Journal of the American Chemical Society (2008-12-05)
Stephen T B Lau, Martin E Tanner
ABSTRACT

L-fucose, 6-deoxy-L-galactose, is a key component of many important glycoconjugates including the blood group antigens and the Lewis(X) ligands. The biosynthesis of GDP-L-fucose begins with the action of a dehydratase that converts GDP-D-mannose into GDP-4-keto-6-deoxy-mannose. The enzyme GDP-fucose synthase, GFS, (also known as GDP-4-keto-6-deoxy-D-mannose epimerase/reductase, GMER) then converts GDP-4-keto-6-deoxy-D-mannose into GDP-L-fucose.
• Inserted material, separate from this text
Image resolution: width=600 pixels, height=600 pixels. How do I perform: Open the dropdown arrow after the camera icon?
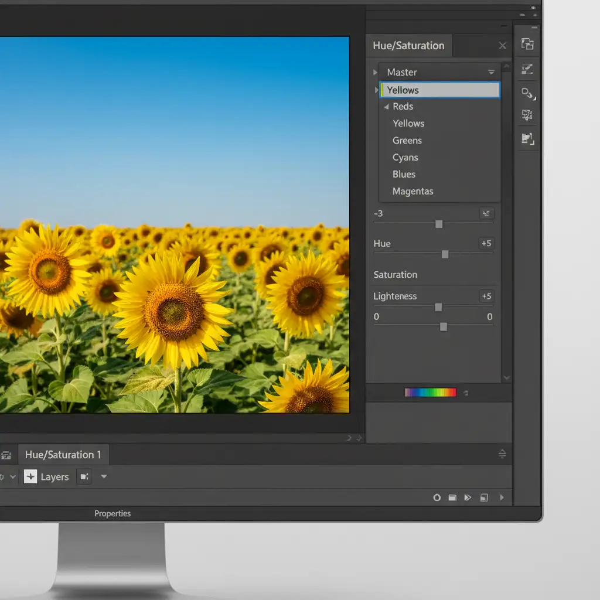tap(104, 477)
The GFS reaction involves epimerizations at both C-3'' and C-5'' followed by an NADPH-dependent reduction of the carbonyl at C-4. This manuscript describes studies that elucidate the order of the epimerization steps and the roles of the active site acid/base residues responsible for the epimerizations. An active site mutant, Cys109Ser, produces GDP-6-deoxy-D-altrose as its major product indicating that C-3'' epimerization occurs first and premature reduction of the GDP-4-keto-6-deoxy-D-altrose intermediate becomes competitive with GDP-L-fucose production. The same mutation results in the appearance of a kinetic isotope effect when [3''-(2)H]-GDP-6-deoxy-4-keto-mannose is used as a substrate. This indicates that Cys109 is the base responsible for the deprotonation of the substrate at C-3''. The Cys109Ser mutant also catalyzes a rapid wash-in of solvent derived deuterium into the C-5'' position of GDP-fucose in the presence of NADP(+). This confirms the order of epimerizations and the role of Cys109. Finally, the inactive His179Gln mutant readily catalyzes the wash-out of deuterium from the C-3'' position of [3''-(2)H]-GDP-6-deoxy-4-keto-mannose. Together these results strongly implicate an ordered sequence of epimerizations (C-3'' followed by C-5'') and suggest that Cys109 acts as a base and His179 acts as an acid in both epimerization steps.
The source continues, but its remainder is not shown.